Gradient descent is an optimisation algorithm that follows the negative gradient of an objective function in order to situate the minimum of that function.

A restriction of gradient descent is that singular step size (learning rate) is leveraged for all input variables. Extensions to gradient descent, such as the Adaptive Movement Estimation (Adam) algorithm, leverages a independent step size for every input variable but may have the outcome of a step size that swiftly decreases to a very small values.

AdaMax is an extension to the Adam variant of gradient descent that goes about generalizing the approach to the infinite norm (max) and might have the outcome of a more effective optimisation on a few problems.

In this guide, you will find out about how to develop gradient descent optimisation with AdaMax from the ground up.

After going through this guide, you will be aware of:

• Gradient descent is an optimisation algorithm that leverages the gradient of the objective function to go about navigating the search space.
• AdaMax is an extension of the Adam variant of gradient descent developed to accelerate the optimisation procedure.
• How to implement the AdaMax optimisation from the ground up and apply it to an objective function and assess the outcomes.

Tutorial Summarization

This guide is subdivided into three portions, which are:

• 2D Test Problem

Gradient descent is an optimisation algorithm.

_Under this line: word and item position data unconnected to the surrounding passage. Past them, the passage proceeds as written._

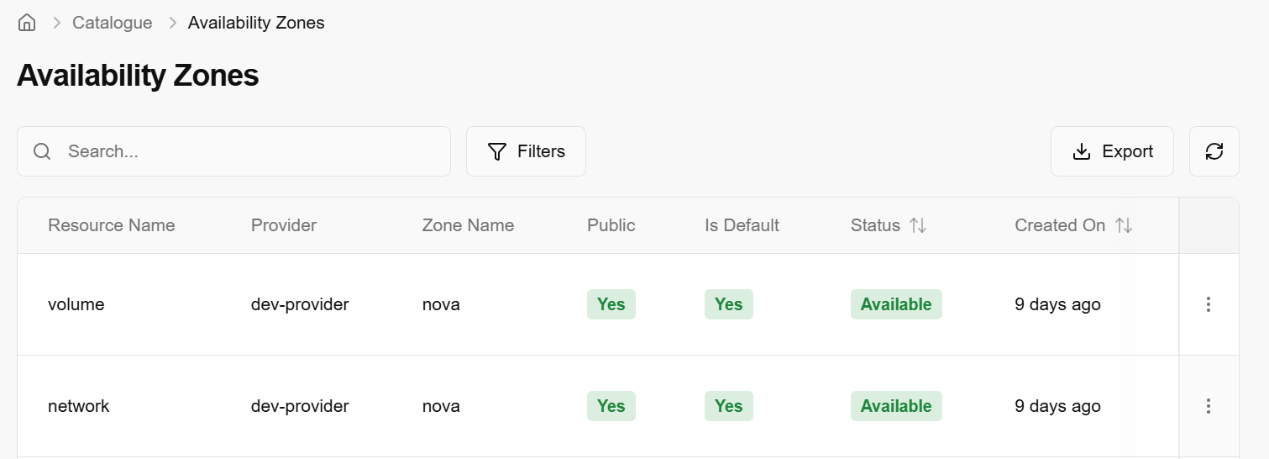Screen dimensions: 1269x459
Task: Click the Status column sort arrows
Action: pos(918,225)
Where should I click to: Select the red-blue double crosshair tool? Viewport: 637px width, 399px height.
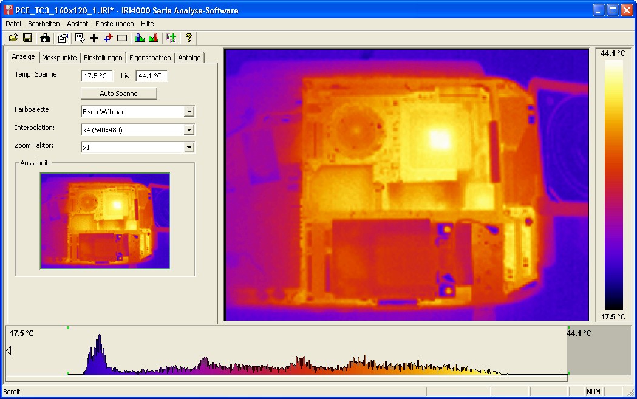(108, 38)
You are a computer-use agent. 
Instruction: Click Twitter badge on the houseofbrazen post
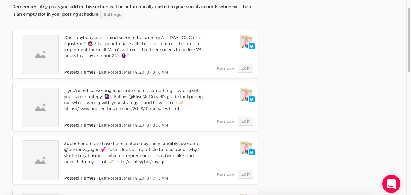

It is technically referred to as a first-order optimisation algorithm as it overtly leverages the first-order derivative of the target objective function.

First order methods are reliant on gradient data to assist in directing the search for a minimum.

The first-order derivative, or merely the ‘derivative’ is the rate of change or slope of the largest function at a particular point, e.g., for particular input.

If the targeted function takes several input variables, it is referenced to as a multivariate function and the input variables can be viewed of as vector. In turn, the derivative of a multivariate target function might also be taken as a vector and is generally referenced to as the gradient.

Gradient: First-order derivative for a multivariate objective function.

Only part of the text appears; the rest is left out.